*** Begin section ***

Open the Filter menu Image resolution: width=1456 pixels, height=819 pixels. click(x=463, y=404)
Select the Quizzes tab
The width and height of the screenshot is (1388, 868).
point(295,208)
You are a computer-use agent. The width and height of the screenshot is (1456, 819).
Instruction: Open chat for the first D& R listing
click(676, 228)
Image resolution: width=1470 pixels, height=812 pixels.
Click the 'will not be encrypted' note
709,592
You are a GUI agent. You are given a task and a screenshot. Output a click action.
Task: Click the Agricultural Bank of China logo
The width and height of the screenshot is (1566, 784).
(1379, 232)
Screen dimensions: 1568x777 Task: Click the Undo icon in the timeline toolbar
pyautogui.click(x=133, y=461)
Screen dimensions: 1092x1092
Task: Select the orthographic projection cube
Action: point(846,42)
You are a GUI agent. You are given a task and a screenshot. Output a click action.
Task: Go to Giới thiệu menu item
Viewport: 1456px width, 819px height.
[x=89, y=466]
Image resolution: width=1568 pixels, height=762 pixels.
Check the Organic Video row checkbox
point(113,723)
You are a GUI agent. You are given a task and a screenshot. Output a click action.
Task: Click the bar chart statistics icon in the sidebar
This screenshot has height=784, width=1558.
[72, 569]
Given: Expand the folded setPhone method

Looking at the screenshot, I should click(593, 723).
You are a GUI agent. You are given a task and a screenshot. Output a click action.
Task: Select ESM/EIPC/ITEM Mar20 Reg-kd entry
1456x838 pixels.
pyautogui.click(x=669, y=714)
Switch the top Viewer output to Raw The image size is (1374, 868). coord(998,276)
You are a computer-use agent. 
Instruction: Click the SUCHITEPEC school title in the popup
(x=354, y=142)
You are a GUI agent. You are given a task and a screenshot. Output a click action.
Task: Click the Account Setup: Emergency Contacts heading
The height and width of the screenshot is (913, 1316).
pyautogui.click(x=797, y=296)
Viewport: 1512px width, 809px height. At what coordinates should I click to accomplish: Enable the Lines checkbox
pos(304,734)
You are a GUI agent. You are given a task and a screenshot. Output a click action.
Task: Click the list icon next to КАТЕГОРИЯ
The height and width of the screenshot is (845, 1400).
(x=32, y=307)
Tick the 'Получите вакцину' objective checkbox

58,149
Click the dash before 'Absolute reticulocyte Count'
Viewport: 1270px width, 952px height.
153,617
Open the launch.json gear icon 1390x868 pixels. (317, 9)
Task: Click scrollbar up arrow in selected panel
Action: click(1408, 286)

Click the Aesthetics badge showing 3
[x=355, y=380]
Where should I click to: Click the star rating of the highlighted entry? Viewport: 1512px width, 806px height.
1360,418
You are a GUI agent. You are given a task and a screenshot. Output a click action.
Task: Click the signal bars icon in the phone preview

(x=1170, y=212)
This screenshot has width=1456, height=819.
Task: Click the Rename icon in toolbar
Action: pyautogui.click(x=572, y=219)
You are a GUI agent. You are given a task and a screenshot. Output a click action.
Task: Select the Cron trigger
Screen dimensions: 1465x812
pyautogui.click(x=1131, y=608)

*** End section ***

# Exercise description:
For every line in the data above that has the string "computer", return that line.

# Solution:
You are a computer-use agent. The width and height of the screenshot is (1456, 819).
You are a computer-use agent. 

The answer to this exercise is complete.